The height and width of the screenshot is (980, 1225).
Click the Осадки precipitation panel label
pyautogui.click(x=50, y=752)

* * *

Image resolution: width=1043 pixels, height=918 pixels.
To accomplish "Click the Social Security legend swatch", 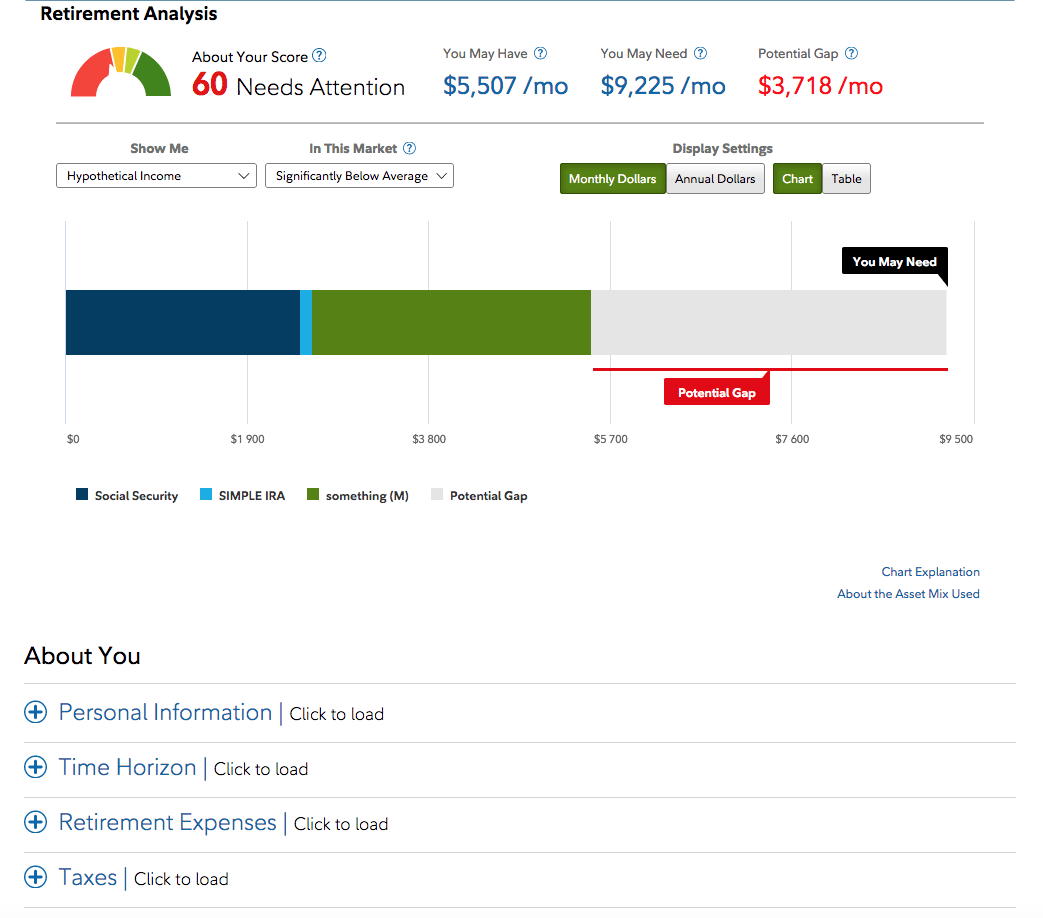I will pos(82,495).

**TASK TO COMPLETE**.
Check every line above for the word "height" and copy those that have it.

**COMPLETED TASK**.
The height and width of the screenshot is (980, 1225).
Image resolution: width=1043 pixels, height=918 pixels.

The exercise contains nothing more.